Mittwoch, 19. Februar 2020






Sagte der Tourist: „Die Leute in Ihrem Land sind arm. Doch sie scheinen sich nie Sorgen im Voraus zu machen."

Sagte der Meister: „Das liegt daran, dass sie nie auf die Uhr schauen."

Anthony de Mello

Dienstag, 18. Februar 2020






Ich darf nicht vergessen 
das Sterben zu üben,
wie ein Maulwurf 
unter allem was 
fest scheint.

Ulrich Schaffer

Montag, 17. Februar 2020




Echte Würde wird nicht durch Missachtung gemindert.

Die Majestät der Niagara-Fälle wird nicht geringer, wenn man hineinspuckt.





Sonntag, 16. Februar 2020




Wenn ein neuer Schüler zum Meister kam, 
wurde er gewöhnlich folgendem Verhör unterworfen:
„Weißt du, wer der einzige Mensch ist, der dich im ganzen Leben nie verlassen wird?"
„Wer ist es?"
„Du."

„Und kennst du die Antwort auf jede Frage, die dir je einfallen könnte?" „Wie lautet sie?"
„Du."

„Und kannst du die Lösung aller deiner Probleme ahnen?"
„Ich gebe auf."
„Du."


Anthony de Mello

Samstag, 15. Februar 2020





Wenn man glücklich sein möchte, kann man es augenblicklich sein.

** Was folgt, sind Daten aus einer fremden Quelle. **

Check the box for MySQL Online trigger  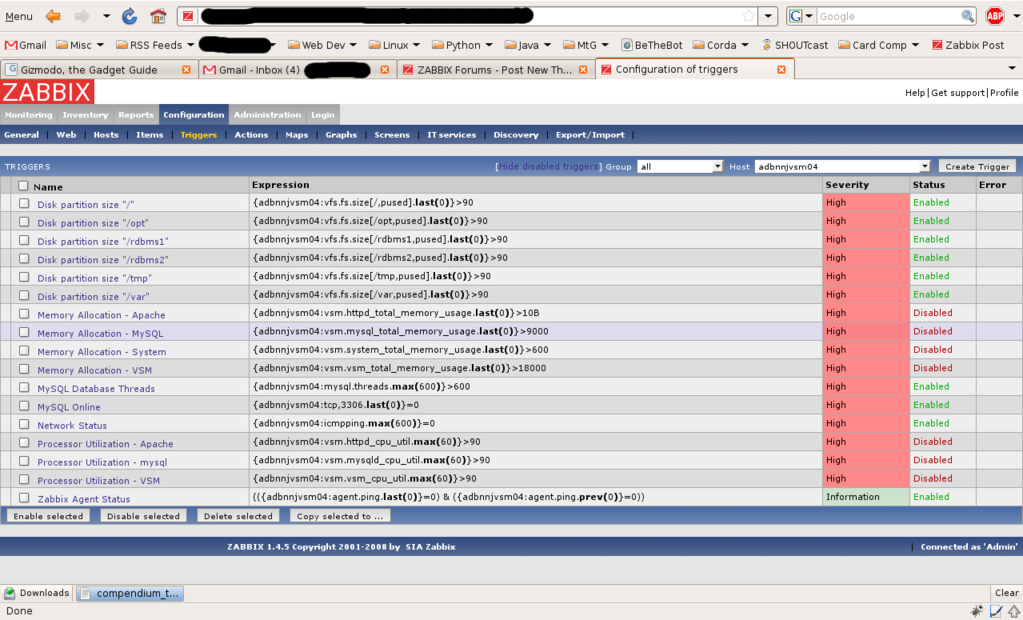point(24,406)
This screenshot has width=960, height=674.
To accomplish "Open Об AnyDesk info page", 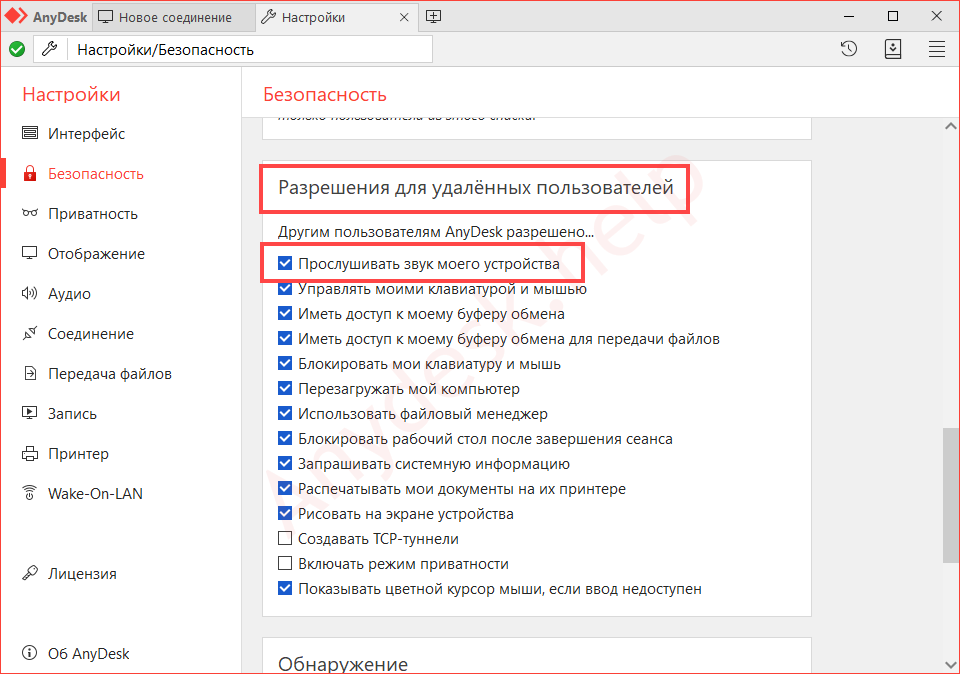I will [x=88, y=654].
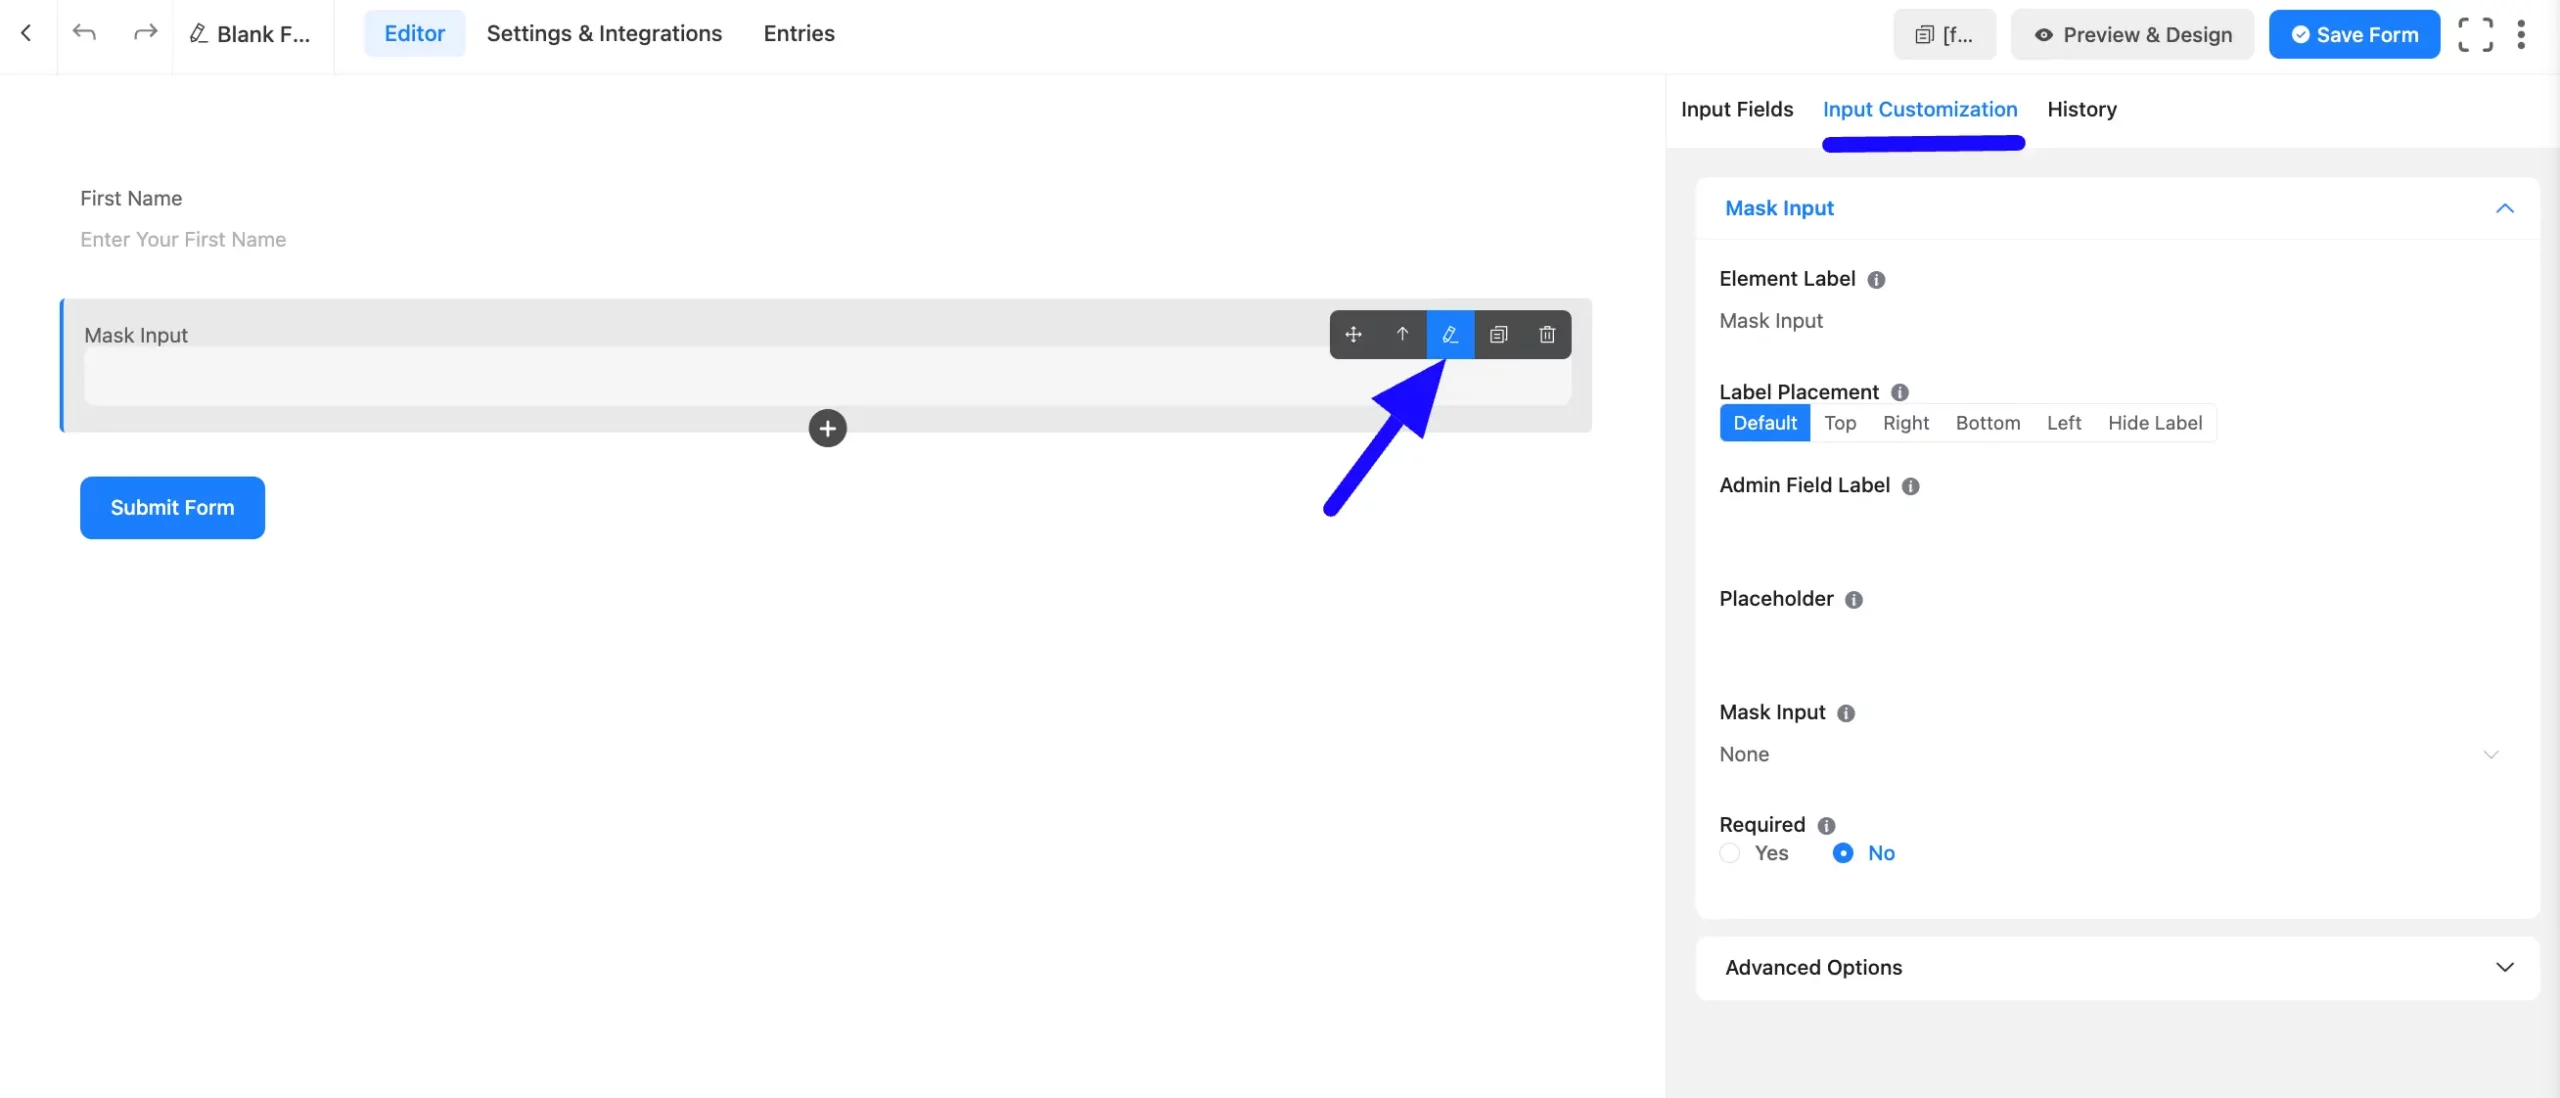Select Yes for Required
2560x1098 pixels.
[1730, 853]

Das Glück liegt in diesem Augenblick. 

Wenn man jedoch noch glücklicher sein will oder glücklicher als die anderen, zeigt man alle Eigenschaften eines unglücklichen Menschen, denn Glück ist unvergleichlich. 
Solche Wünsche sind unerfüllbar. 
Man kann nur so glücklich sein wie man selbst ist; das Glück der anderen lässt sich nicht messen.
 
Anthony de Mello

Freitag, 14. Februar 2020




Was siehst du?

Der Meister hob hervor, dass die Welt, wie sie die meisten Leute sehen, nicht die Welt der Wirklichkeit ist, sondern eine Welt, die ihr Kopf hervorgebracht hat.

Als ein Schüler das in Frage stellen wollte, nahm der Meister zwei Stöcke und legte sie in Form eines T auf den Boden. Dann fragte er den Schüler: „Was siehst du hier?"

„Den Buchstaben T", antwortete er.

„Genauso habe ich es mir vorgestellt", sagte der Meister. „Es gibt von sich aus keinen Buchstaben T; das T ist die Bedeutung, die du ihm gibst. Was du vor dir siehst, sind zwei abgebrochene Äste in Form von Stöcken."


Anthony de Mello

Donnerstag, 13. Februar 2020




MENSCHLICHER FORTSCHRITT

Der Meister begrüßte die technologischen Fortschritte, war sich aber durchaus ihrer Grenzen bewusst.

Als ihn ein Industrieller fragte, was er arbeite, antwortete er: „Ich bin in der Menschen-Industrie tätig."
„Und was bitte ist das?" fragte der Industrielle.
„Nehmt Euch selbst", sagte der Meister. „Ihr bemüht Euch um die Herstellung besserer Dinge, ich bemühe mich, bessere Menschen hervorzubringen."

Zu seinen Schülern sagte er später: „Ziel des Lebens ist es, Menschen zum Erblühen zu bringen. Heute scheint man mehr damit beschäftigt, Sachen zu perfektionieren."